FIG. 1 is a partial plan view showing an embodiment of an active matrix substrate of the present invention.

FIG. 2 is a sectional view showing a TFT portion of the active matrix substrate.

FIG. 3 is a sectional view taken along the line AA ′ of FIG.

4 (a) to 4 (d) are partial plan views showing the manufacturing method of the above embodiment.

FIG. 5 is a partial plan view showing another embodiment of the present invention.

6 is a cross-sectional view taken along the line BB ′ of FIG.

7A to 7D are partial plan views showing a manufacturing method of the other embodiment.

FIG. 8 is a partial plan view of an active matrix substrate having a conventional structure.

9 is a cross-sectional view taken along the line CC ′ of FIG.

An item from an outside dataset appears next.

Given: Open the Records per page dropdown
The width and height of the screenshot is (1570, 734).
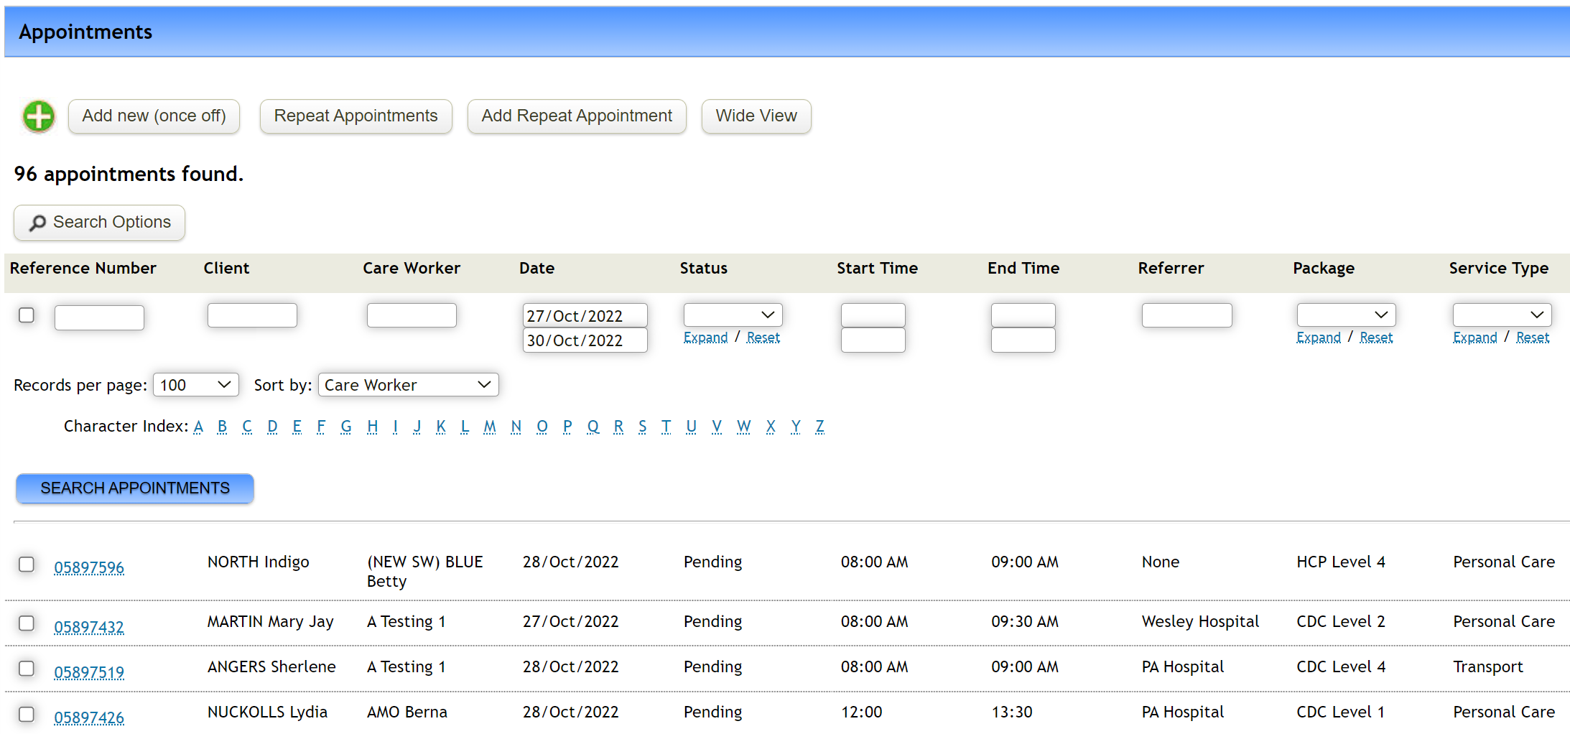Looking at the screenshot, I should [x=195, y=384].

10 is a cross-sectional view taken along the line DD ′ of FIG.

[Explanation of symbols]

 101 glass substrate 102 gate wiring 102a gate electrode 103 metal film 103a metal film 103b metal film 104 insulating film 106 insulating film 108 source wiring 109 drain electrode 110 insulating film 110a contact hole 111 pixel electrode

 ─────────────────────────────────────────────────── ─── Continuation of the front page (72) Inventor Hiroshi Morimoto 22-22 Nagaike-cho, Abeno-ku, Osaka-shi, Osaka Inside Sharp Corporation

Claims (4)

[Claims] 1. A scanning wiring and a signal wiring are formed to intersect each other on a substrate, and switching elements and pixel electrodes are formed in a matrix in a region surrounded by both wirings.
In an active matrix substrate in which an insulating film is provided between the signal wiring and the pixel electrode, the signal wiring faces a portion between adjacent pixel electrodes without overlapping the width direction end portion of the signal wiring with the pixel electrode. And a metal film for parasitic capacitance is provided on the side of the signal wiring opposite to the pixel electrode so as to overlap with at least a part of the signal wiring and through another insulating film between the signal wiring and the signal wiring. An active matrix substrate in which the metal film overlaps both end portions in the width direction with end portions of pixel electrodes on both sides of the portion facing the signal wiring. 2. The active matrix substrate according to claim 1, wherein the metal film is formed of the same material as the scan wiring when the scan wiring is formed. 3. An active matrix substrate in which scanning wirings and signal wirings are formed so as to intersect with each other on a substrate, and switching elements and pixel electrodes are formed in a matrix in a region surrounded by both wirings. The scanning wiring is provided so as to face a portion between adjacent pixel electrodes, and two metal films are arranged side by side in the width direction of the scanning wiring between the scanning wiring and the pixel electrode. The whole is made to face each of the pixel electrodes on both sides of the portion facing the scanning wiring, and the end on the side of the portion between adjacent pixel electrodes facing the scanning wiring is aligned with the end of the pixel electrode, and An active-matrix substrate in which each end having the aligned ends is overlapped with both ends in the width direction of the scanning wiring. 4. The active matrix substrate according to claim 3, wherein the metal film is formed of the same material as the signal wiring.